Todos hicieron un esfuerzo de apuesta y renuncia para perfilar un espacio de convivencia entre desiguales, de perdón generoso y de pacto por el futuro, saldado con el ingreso en la Comunidad Económica Europea y simbolizado por la celebración, a la vez, de unos Juegos Olímpicos y una Exposición Universal cuando el nuevo sistema constitucional ya se había instalado definitivamente en el genoma nacional.
Nada de eso se explica ni se entiende sin Juan Carlos I, cuyas luces son inmensamente superiores a sus aparatosas sombras, indigeribles por la altura de su posición y la bajeza de sus errores personales, pero en todo caso inferiores al lado de la formidable recua de amnistiados, indultados, liberados y rehabilitados por Pedro Sánchez, en quienes no hay huella de mérito alguno y tampoco acto de disculpa, penitencia y redención: la moraleja es que es más rentable, con este PSOE, ser de ETA o haber dado un golpe de Estado que pertenecer a la dinastía Borbón.
Ver ahora, un cuarto de siglo después, cómo el monarca desterrado cumple 87 años como un apestado, con una fiesta prescindible por ostentosa que no le beneficia, pero es humanamente comprensible; y cómo lo que ha decidido celebrar el Gobierno es el 50 aniversario de una muerte, resulta desolador.
Nada de malo tendría intentar cerrar las últimas heridas y los penúltimos flecos de la Transición, con el respeto al espíritu que la impulsó y la discreción necesaria si se asume esa premisa: un país decente no escatima esfuerzos con sus víctimas, sean de quienes sean, mientras existan herederos de ellas con su dolor antiguo intacto.

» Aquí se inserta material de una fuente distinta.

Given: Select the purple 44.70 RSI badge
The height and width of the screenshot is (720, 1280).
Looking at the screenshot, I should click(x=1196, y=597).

Pero esto no va de eso, sino de olvidar el fenomenal esfuerzo de todo el país por metabolizar sus tragedias y transformarlas en combustible de su progreso para, con la infinita negligencia de un político necesitado de humo, ruido y crispación para fabricarse coartadas y desviar la atención de sus escandaleras y fracasos, desandar el camino recorrido y adaptar poco a poco el espacio constitucional al modelo furioso donde él puede sobrevivir.
La metáfora de un Rey en el exilio es contundente, y no atiende a una boba lealtad a quien ha hecho demasiado por perderla, sino a la perversa utilización de sus lagunas para poner en entredicho todo un sistema: don Juan Carlos es el eslabón débil, la kerkoporta de la Constantinopla democrática que derriban a patadas las tropas fundamentalistas de Sánchez para imponer su peculiar califato.
No se trata de defender a un hombre, pues, sino de entender que el destierro forzado que se pretende no es el suyo: es el de eso que, con desprecio sectario, llaman «Régimen del 78» y celebra ya su cumpleaños a miles de kilómetros, casi en la clandestinidad.